Needless to say, the payments industry, being the driving force behind all businesses, does not remain untouched in such a vast and viable eco-system that players operate in. The ripple effect of the smartphone revolution gave rise to an entirely new market segment that focused on providing convenient mobile payment solutions for the Indian consumers. Starting out as a method of handling small ticket transactions such as utility or bill payments, the industry today has become a multibillion dollar business proposition. Indian consumers are now using portable digital devices such as smartphones for most of their online shopping requirements, foregoing traditional platforms of transactions such as desktops. With such widespread adoption and exponential year-on-year growth being predicted, the industry is expected to cross $6.6 billion by the year 2020.

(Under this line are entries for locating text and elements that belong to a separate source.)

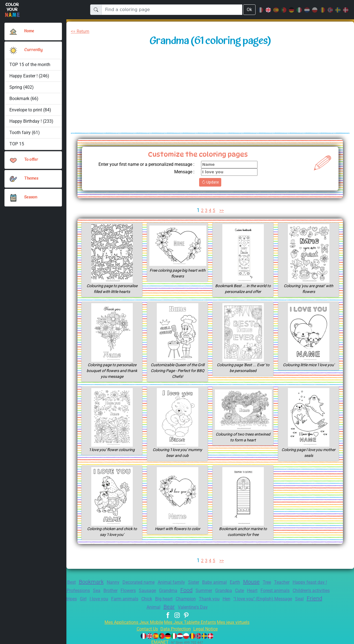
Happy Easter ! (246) (30, 76)
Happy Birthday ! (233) (32, 121)
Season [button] (31, 197)
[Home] (13, 32)
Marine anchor (103, 597)
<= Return (81, 31)
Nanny (121, 582)
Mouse (268, 582)
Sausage (189, 590)
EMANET (159, 640)
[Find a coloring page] (172, 10)
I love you (161, 597)
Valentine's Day (230, 605)
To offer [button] (32, 160)
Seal (153, 605)
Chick (212, 597)
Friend (169, 605)
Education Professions (103, 590)
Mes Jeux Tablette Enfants (191, 621)
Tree (285, 582)
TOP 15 (17, 144)
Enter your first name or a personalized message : (142, 164)
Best (76, 582)
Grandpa (271, 590)
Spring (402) (22, 87)
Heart (301, 590)
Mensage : (184, 172)
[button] (13, 50)
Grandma (211, 590)
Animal (188, 605)
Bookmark (98, 582)
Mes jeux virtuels (237, 621)
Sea (134, 590)
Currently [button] (33, 50)
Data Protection (176, 627)
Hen (298, 597)
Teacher (301, 582)
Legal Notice (208, 627)
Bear (205, 605)
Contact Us (144, 627)
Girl (144, 597)
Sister (207, 582)
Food (231, 590)
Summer (249, 590)
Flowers (168, 590)
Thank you (280, 597)
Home (30, 31)
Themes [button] (31, 179)
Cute (288, 590)
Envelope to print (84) (30, 110)
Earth (251, 582)
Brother (149, 590)
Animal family (183, 582)
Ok (249, 9)
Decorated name (148, 582)
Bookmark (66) (24, 98)
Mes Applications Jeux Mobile (131, 621)
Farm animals (189, 597)
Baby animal (229, 582)
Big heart (231, 597)
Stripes (129, 597)
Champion (254, 597)
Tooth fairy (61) (24, 132)
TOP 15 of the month (30, 64)
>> (222, 210)
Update (210, 182)
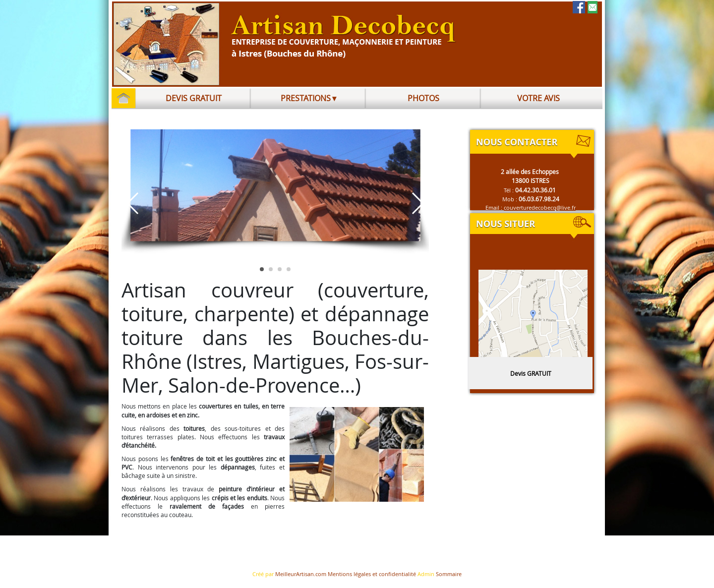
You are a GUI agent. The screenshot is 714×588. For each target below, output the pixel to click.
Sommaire (449, 574)
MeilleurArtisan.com (300, 574)
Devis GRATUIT (531, 373)
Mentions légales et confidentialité (372, 574)
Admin (426, 574)
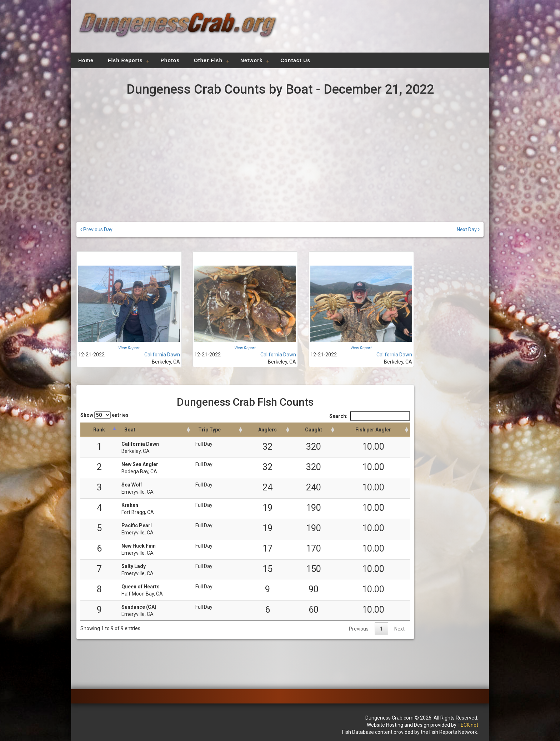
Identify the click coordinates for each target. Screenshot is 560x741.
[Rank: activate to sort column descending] (99, 430)
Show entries (104, 415)
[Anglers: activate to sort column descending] (268, 430)
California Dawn (162, 355)
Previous (359, 629)
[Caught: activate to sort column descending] (314, 430)
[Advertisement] (381, 30)
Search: (370, 416)
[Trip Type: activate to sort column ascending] (218, 430)
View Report (129, 348)
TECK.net (468, 725)
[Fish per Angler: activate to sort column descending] (373, 430)
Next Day (468, 229)
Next (399, 629)
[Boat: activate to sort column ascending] (155, 430)
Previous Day (96, 229)
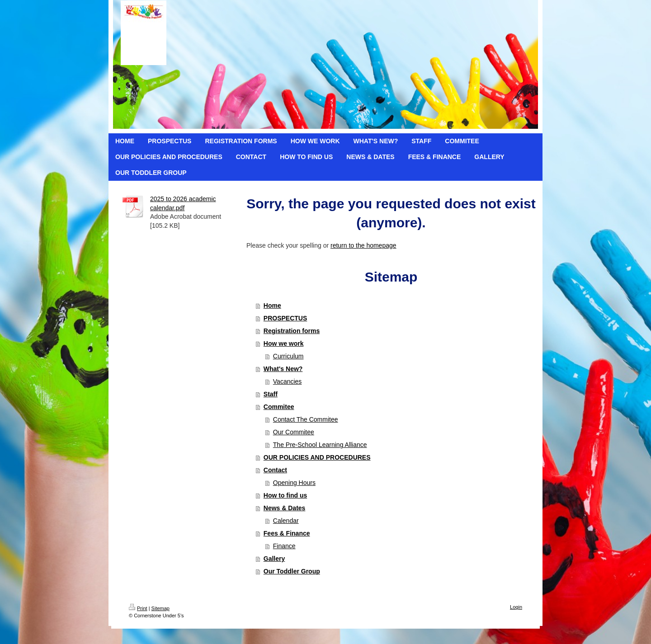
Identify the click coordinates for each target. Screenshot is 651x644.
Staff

What, then, is next for the industry? Why, further evolution, of course. With the e-commerce and m-commerce business firmly in its pocket, the mobile wallet industry has made an unexpected move – social payments. Social or P2P payments have always been the staple in the offline world, and are common across all socio-economic groups; you go into a restaurant with friends, order food and split the bill amongst yourselves. If in urgent need of cash, you ask friends or family members to help you out. Mobile wallets are now replicating these social behavioural patterns within a digital ecosystem.
The most prominent example of this would be the US-based social payments app, Venmo. Venmo integrates the utilitarian aspect of the digital transaction with the social, community-driven experience. The app turns transactions into a social media-esque feed, which would then be visible to contacts using the same app. People can then like and comment on the feed items. Venmo also enables push-button money sharing and making requests through the app interface. The app has seen a high consumer adoption in the US.
Social payment trends are picking up closer home too. Certain mobile wallet players are now offering similar services, incorporating a social gift sharing option within their apps that allows users to curate the gifts according to the recipients’ tastes. Moreover, through features such as bill splitter and due tracking, these virtual wallets help Indian consumers keep their finances in check by presenting an up-to-date, accurate history of their social transactions.
Another development that is currently in the making is smartphone-based native payments, where smartphone users would be able to do financial and social transactions through native phone applications such as contact book and messaging. This could potentially make social transactions as simple as sending or receiving messages.
Given the trends in its favour, the P2P payments segment is expected to grow at a massive rate and is expected to touch $13 billion by the end of the financial year 2015. Several social media platforms are also now tapping into the vast field of opportunity that social payments provide. It would suffice it to say, that the future of financial transactions lies in a holistic payments ecosystem that will enable a cash-free global economy!